Dzieci dzielą się na te, które chodzą na religię i te, które na religię nie chodzą. Taka segregacja może prowadzić do dyskryminacji i przemocy, chociażby już na takim poziomie, jak wytykanie palcami (czemu Kowalski nie chodzi!?). Może także skutkować ograniczaniem oferty szkolnej dla pewnych dzieci ze względu na to, w co wierzą lub nie. Dzieci, które nie chodzą na religię nie uczestniczą w niektórych wycieczkach klasowych, lub zajęciach, które mogą być dla nich atrakcyjne ze względu na uczestnictwo kolegów i koleżanek itd. Można sobie wyobrazić, jakim stresem dla małego człowieka może być fakt, że jako jedyny w czymś nie uczestniczy, podczas gdy jego/jej koledzy i koleżanki robią teatrzyk i śpiewają razem, a on/ona musi siedzieć na korytarzu. Powstaje pytanie: dlaczego tak ma być? W imię czego? Dlaczego godzimy się, by polska szkoła była polem walki ideologicznej i tożsamościowej, która wśród dorosłych przyjmuje brutalne formy? Co nam zrobiły nasze dzieci, że chcemy je w to mieszać?

Owa dyskryminacja może działać w obie strony: jeszcze kilka, kilkanaście lat temu kuriozum wywołującym drwiny były dzieci niechodzące na religię. Ale wraz z szybką laicyzacją społeczeństwa polskiego, za chwilę może być odwrotnie: to dzieci chodzące na religię będą wzbudzać drwiny. Może to prowadzić do tworzenia postaw sekciarskich, opartych o zasadę “oblężonej twierdzy”, obrony “jedynej słusznej prawdy”. Po co nam to?

Na religii przekazywane są informacje niezgodne ze stanem wiedzy naukowej.
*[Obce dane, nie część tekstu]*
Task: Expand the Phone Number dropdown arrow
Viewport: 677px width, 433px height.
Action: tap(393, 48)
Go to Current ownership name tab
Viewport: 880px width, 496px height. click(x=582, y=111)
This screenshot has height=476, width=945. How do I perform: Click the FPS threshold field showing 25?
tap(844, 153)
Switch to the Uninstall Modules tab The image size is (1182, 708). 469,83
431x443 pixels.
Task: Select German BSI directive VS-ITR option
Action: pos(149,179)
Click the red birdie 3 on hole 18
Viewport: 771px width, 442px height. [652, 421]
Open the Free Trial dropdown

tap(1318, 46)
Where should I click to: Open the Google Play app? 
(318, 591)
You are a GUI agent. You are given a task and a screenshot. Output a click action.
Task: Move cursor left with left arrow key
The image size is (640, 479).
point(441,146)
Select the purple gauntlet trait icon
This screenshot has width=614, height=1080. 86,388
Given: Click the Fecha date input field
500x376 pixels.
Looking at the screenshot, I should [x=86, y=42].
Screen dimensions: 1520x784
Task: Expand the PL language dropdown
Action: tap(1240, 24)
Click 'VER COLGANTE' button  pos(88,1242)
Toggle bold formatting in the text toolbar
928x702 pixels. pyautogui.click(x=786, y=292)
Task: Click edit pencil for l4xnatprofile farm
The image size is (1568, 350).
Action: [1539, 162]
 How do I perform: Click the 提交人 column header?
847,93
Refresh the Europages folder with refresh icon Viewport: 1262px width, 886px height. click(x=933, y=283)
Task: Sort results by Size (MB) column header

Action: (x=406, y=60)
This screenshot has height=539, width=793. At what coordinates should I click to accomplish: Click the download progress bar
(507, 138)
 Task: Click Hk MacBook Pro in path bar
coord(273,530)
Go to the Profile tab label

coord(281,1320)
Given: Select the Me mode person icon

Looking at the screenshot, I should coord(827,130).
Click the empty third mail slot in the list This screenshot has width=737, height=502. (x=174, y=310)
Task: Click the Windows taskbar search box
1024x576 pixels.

Do czego mają służyć lekcje, na których nauczyciel (ksiądz) mówi dzieciom, że świat powstał 6 tysięcy lat temu, a człowiek pochodzi z raju w dolnej Mezopotamii? Dlaczego młody człowiek ma się w tej samej klasie raz dowiadywać, że czlowiek współczesny powstał 200 000 lat temu w Afryce, by za chwilę usłyszeć, że wszyscy pochodzimy od Noego i jego żony, a ich Arka osiadła w górach Kazachstanu? Czemu ma służyć przekazywanie dzieciom wizji konkurencyjnych do wiedzy medycznej na temat homoseksualizmu jako choroby? Nie jest to jasne chyba nawet dla najbardziej zagorzałych zwolenników Kościoła. Oczywistym bowiem jest, że światopogląd religijny odkleja się coraz bardziej od światopoglądu naukowego – a tego właśnie ma uczyć szkoła. Lekcje religii nie są tym samym, co lekcje matematyki, czy plastyki.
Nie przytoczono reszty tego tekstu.